Mesmo assim, o vocabulário excepcional e a facilidade de compartilhar informações não eram motivos suficientes para impressionar Antares, visto que todos os funcionários precisavam destas características se quisessem manter a própria relevância dentro do Conselho. O que sempre chamou a atenção foi a reação do olhar castanho.
Ela já ouviu relatos sobre como os olhos reagem perante as coisas que gostamos ou queremos distância, e jurava que os viu brilhar quando o amigo falava dos alunos, sobre educação e como o futuro seria brilhante para as gerações que receberem o direcionamento certo. Para alguém que não era bem visto pelas outras estrelas, tê-la como ouvinte facilitava as coisas.
Cosmo era um rapaz estranho desde que se conheceram, mas Antares sabia que ser um professor trazia sentido para a segunda chance que recebeu do Ancião. Tirar isso era o mesmo que morrer outra vez, sem ambição ou propósito, nada mais que uma ferramenta descartável. O risco de ajudá-lo mudar seu destino valeria alguma coisa?
A hipótese era muito tentadora para ser deixada de lado.
— Olha, eu não posso garantir a sua integridade ou coisa do gênero, mas se prometer que vai fazer as coisas direitinho, acho que posso…
— Antares, olhe aquilo! — apontou Cosmo para o grupo de funcionários.

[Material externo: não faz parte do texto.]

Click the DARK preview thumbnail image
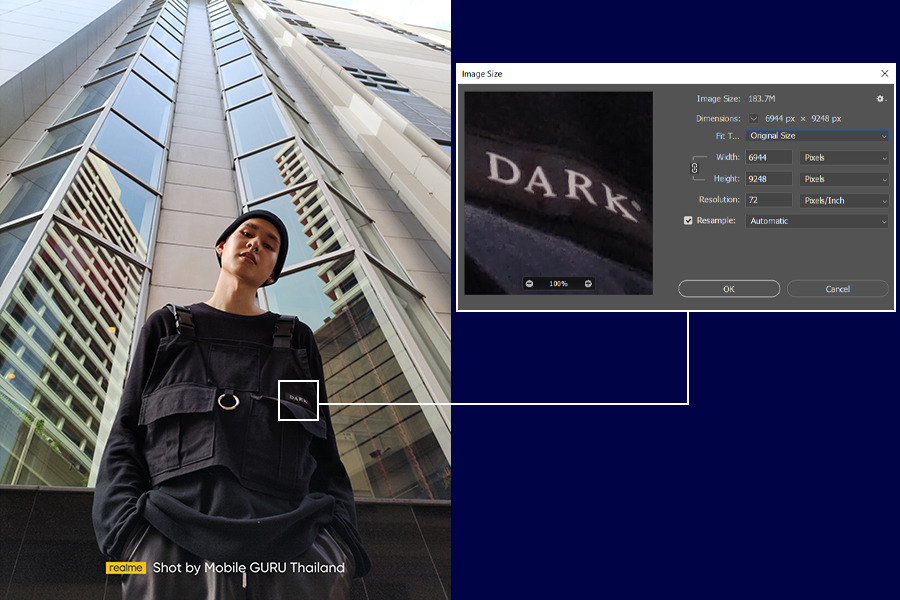900x600 pixels. coord(558,180)
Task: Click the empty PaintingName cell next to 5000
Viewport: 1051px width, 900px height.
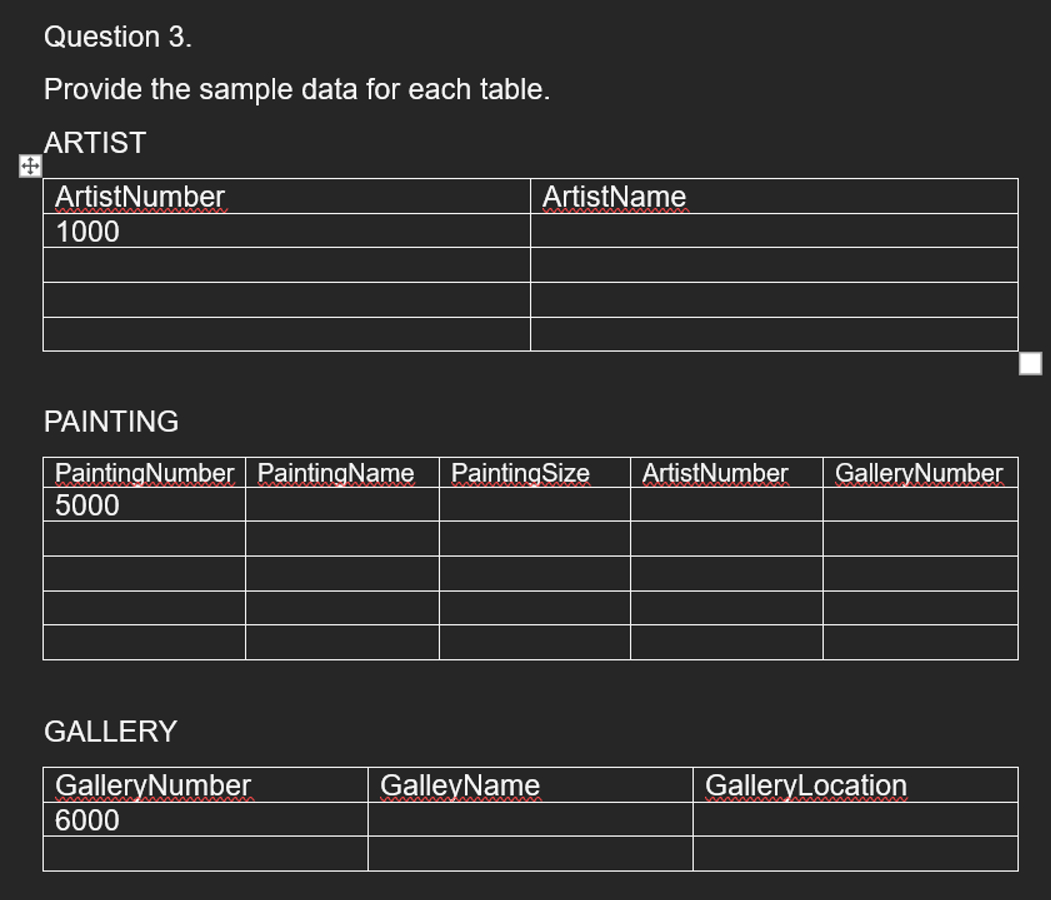Action: [x=343, y=504]
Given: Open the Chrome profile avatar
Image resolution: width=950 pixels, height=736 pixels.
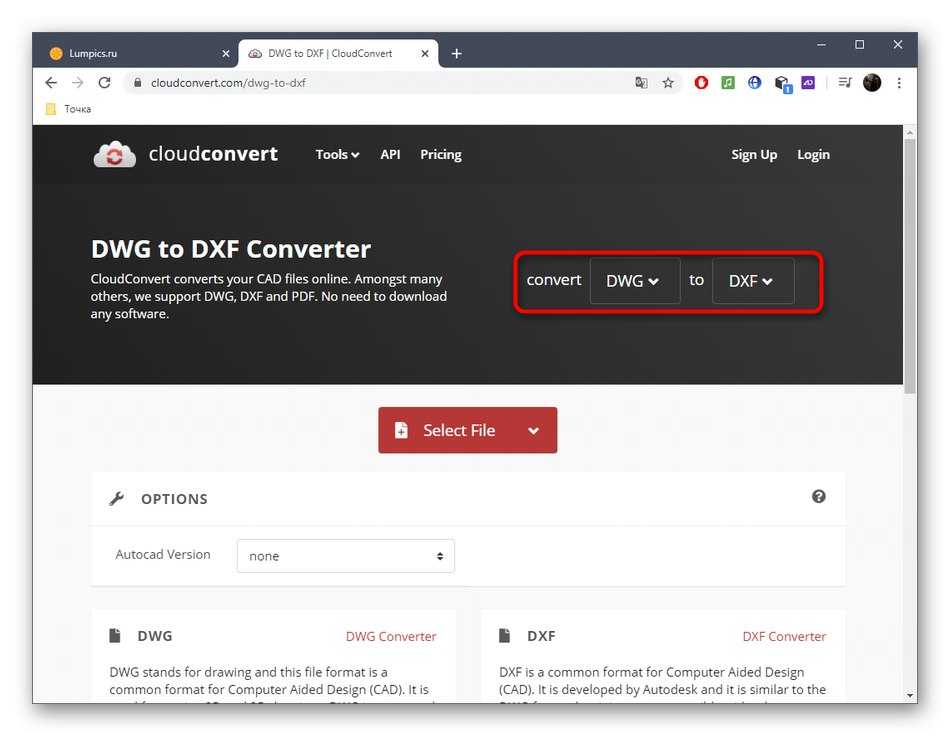Looking at the screenshot, I should pyautogui.click(x=872, y=83).
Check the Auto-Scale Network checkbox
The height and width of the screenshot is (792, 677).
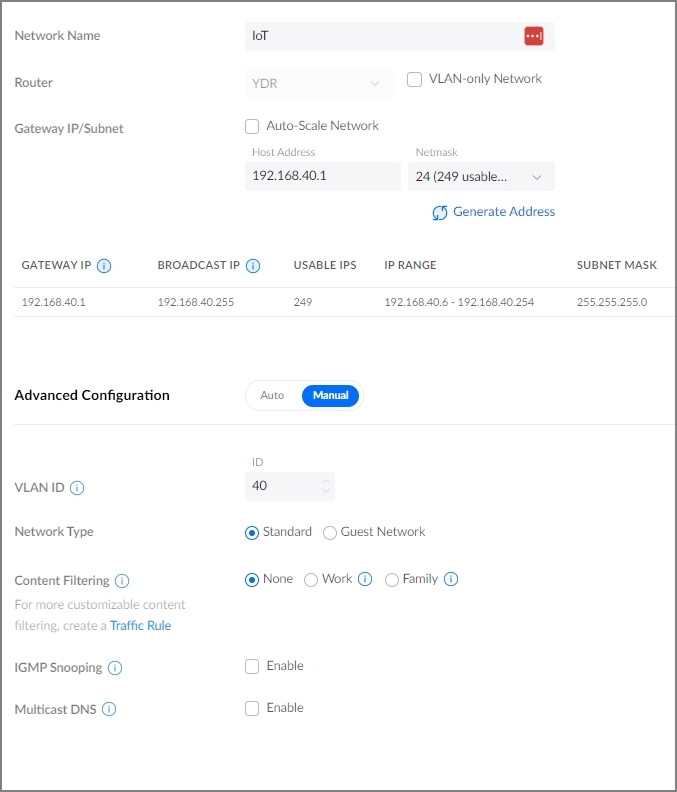pos(252,126)
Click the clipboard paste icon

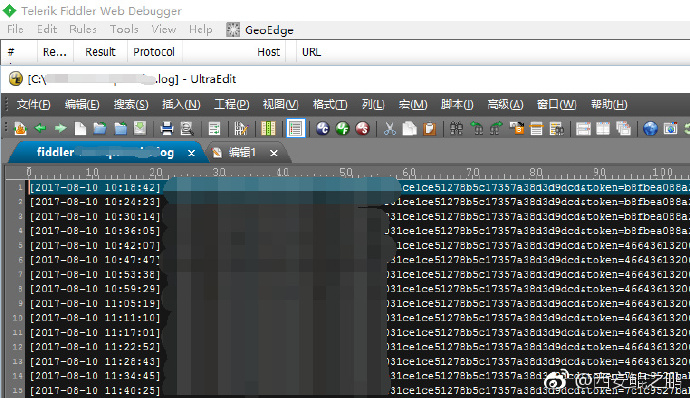coord(429,129)
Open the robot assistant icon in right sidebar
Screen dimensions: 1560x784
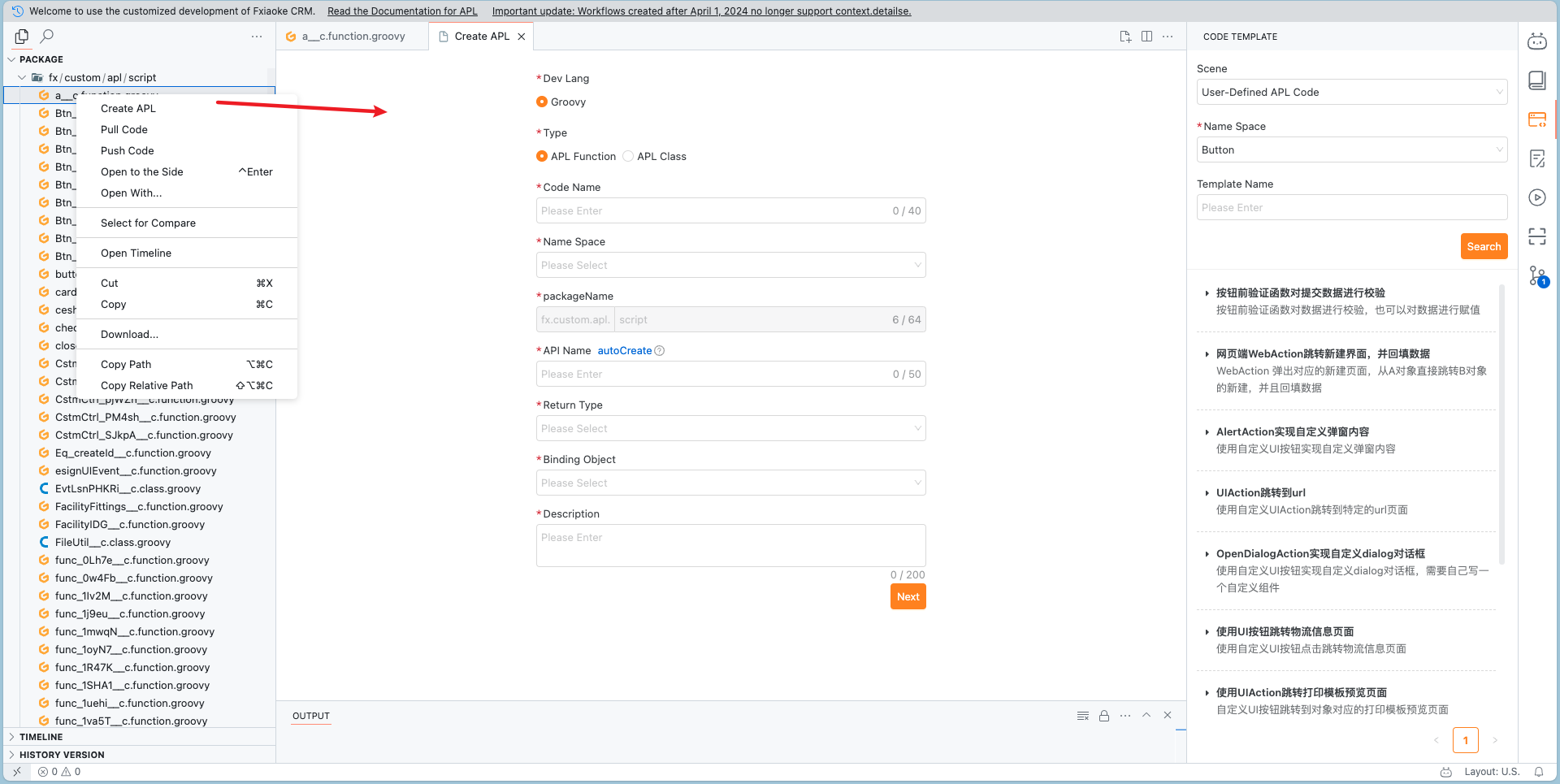[1536, 41]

A mulher não entendeu por que o ato de se virar era tão urgente, mas assim que o fez, percebeu que havia algo peculiar naquela cena. Os Arquitetos e Zeladores , meros espectadores da discussão enfadonha, observavam a imensidão do espaço sideral como se estivessem em um transe profundo.
Independente do que estavam olhando, não se tratava de algo corriqueiro como uma batida de furgões e a perda de mercadorias, porque outras estrelas focaram no mesmo ponto. As atividades no Arquipélago dos Envios foram totalmente paralisadas.
— Que esquisito… Para onde estão olhando?
— Acho que aquilo responde a sua pergunta! — respondeu o jovem, apontando para o céu.
Cosmo e Antares foram seduzidos pelo calor de uma grande luz, cujo tom amarelado clareou as áreas mais obscuras do interior dos galpões. Um humano normal ficaria cego em segundos ao encará-la, mas as estrelas não se importaram. Elas sabiam o que estava acontecendo.
Todos compartilhavam a sensação de não estarem prontos para o que viria a seguir, a ansiedade era tão grande ao ponto de se sentirem como formigas perante a magnitude da coisa. Caso esteja se perguntando qual o motivo de tanta preocupação, é a oportunidade ideal para vermos mais de perto.
A temperatura ficava mais quente à medida que labaredas tremulavam em sintonia, liberando fagulhas ao redor da Grande Morada. Elas envolveram a gigantesca esfera flamejante, criadora da luz que não só chamou a atenção do Arquipélago dos Envios, como todos os funcionários do Conselho.
— O Ancião! — exclamou um dos funcionários. — Ele vai fazer um anúncio!